Prof.-Heinz-W.-Bull-Stiftung an der FHV
Mit der im Jahr 2006 gegründeten Prof.-Heinz-W.-Bull-Stiftung verstärkt die FHV Forschung und Lehre zum Thema Wirtschaftsethik. Die Stiftung des 2007 verstorbenen Konstanzer Universitätsprofessors Dkfm. Heinz W. Bull ermöglicht unter anderem die Vortragsreihe „Wirtschaftsethik - Dialog in der Bibliothek“.

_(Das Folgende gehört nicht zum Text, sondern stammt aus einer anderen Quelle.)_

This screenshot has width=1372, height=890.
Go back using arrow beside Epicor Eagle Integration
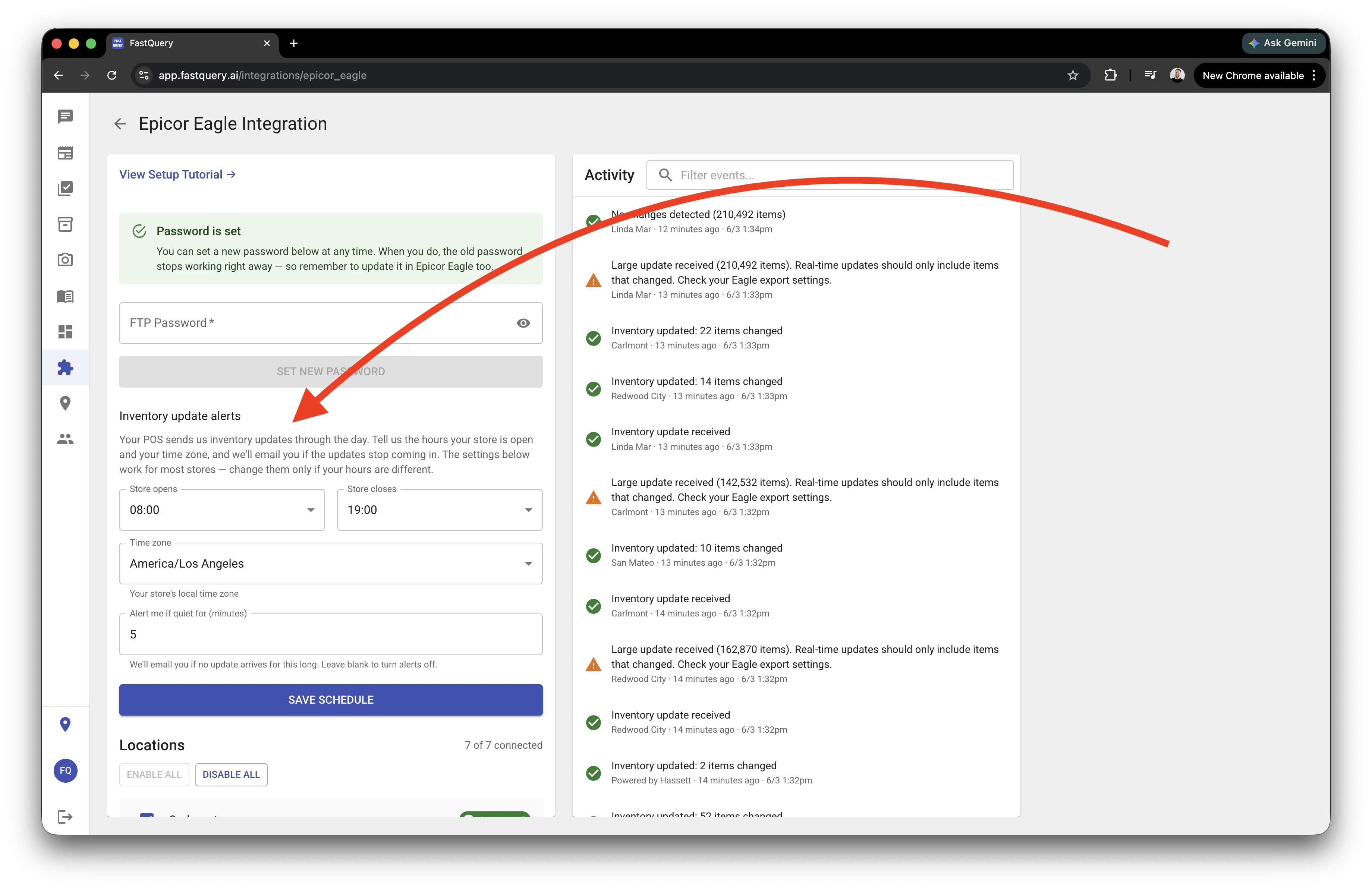tap(120, 124)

In diesen Vorträgen werden relevante Fragestellungen aus Wirtschaft und Gesellschaft thematisiert. Grundannahme bildet hierbei die Einsicht, dass sowohl im sozialen als auch im ökonomischen Bereich ethische Problemstellungen nach wie vor der Klärung bedürfen. Erfolgreiches Wirtschaften und ethisches Handeln widersprechen sich nämlich nicht; im Gegenteil bedingen sie sich gegenseitig. Nachhaltiger Erfolg kann niemals jenseits ethischer Grundlagen gelingen. Die Veranstaltungsreihe steckt sich daher das Ziel, eben diese Einsicht im kollektiven Bewusstsein zu stärken. Die einzelnen Veranstaltungen werden mit Impulsreferaten, Lesungen oder Filmvorführungen eingeleitet. In einer anschließenden Plenumsdiskussion wird ein offener Dialog angestrebt. Dank der Stiftung entstehen weder für die FHV noch für Studierende zusätzliche Kosten.

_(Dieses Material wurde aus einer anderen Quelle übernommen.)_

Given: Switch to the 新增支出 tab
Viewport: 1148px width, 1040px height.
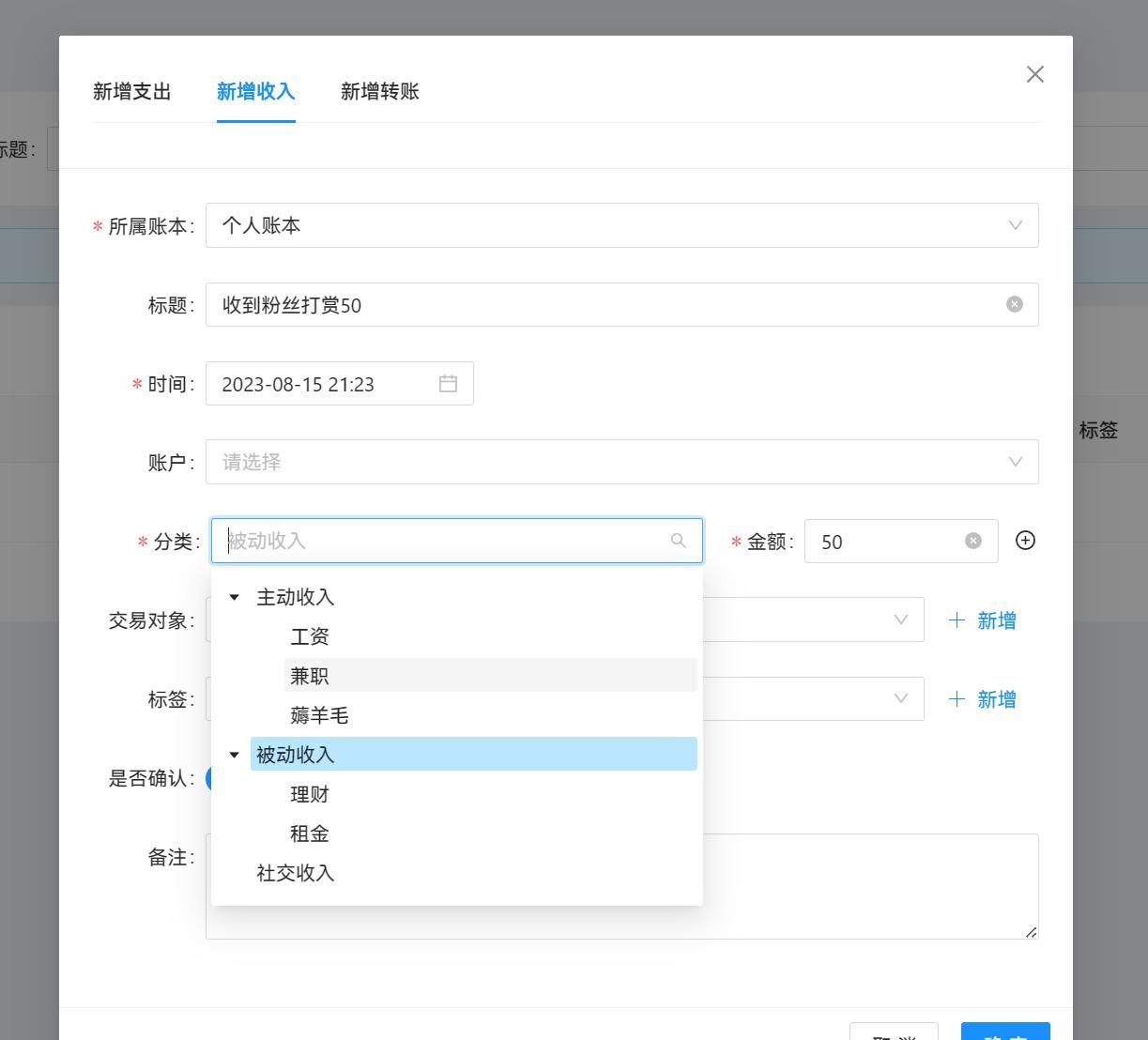Looking at the screenshot, I should coord(131,91).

Dass sich Prof. Bull bei der Gründung seiner Stiftung für die FHV entschieden hat, resultiert aus seiner tiefen Verbundenheit mit dem Haus. Prof. Dkfm. Bull war als Lehrbeauftragter für „Internationale Unternehmensführung - Relationship Management“ an der FHV tätig. Er schätzte an der Hochschule besonders das „sehr produktive und politikfreie Ambiente“. Programm, Organisation und das positive Arbeitsklima waren für ihn die wichtigen Gründe für seine Entscheidung. Auch die Praxisbezogenheit der Studiengänge und der hohe Anteil berufsbegleitender Ausbildung beeindruckten ihn.

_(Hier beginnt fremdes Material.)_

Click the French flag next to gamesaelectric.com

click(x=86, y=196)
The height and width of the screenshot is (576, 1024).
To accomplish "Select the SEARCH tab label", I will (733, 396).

Prof. Dkfm. Heinz W. Bull wurde 1938 in Karlsruhe geboren und studierte Betriebswirtschaft und chemische Verfahrenstechnik in Karlsruhe und Mannheim. Nach Führungspositionen bei Pharma-Riesen wie Pfizer, BMS, Herba AG war Prof. Dkfm. Bull ab 1972 Geschäftsführer für Altana in Österreich, Italien und Deutschland tätig. Er lebte mit Gattin Brigitte, einer gebürtigen Wienerin, in Konstanz.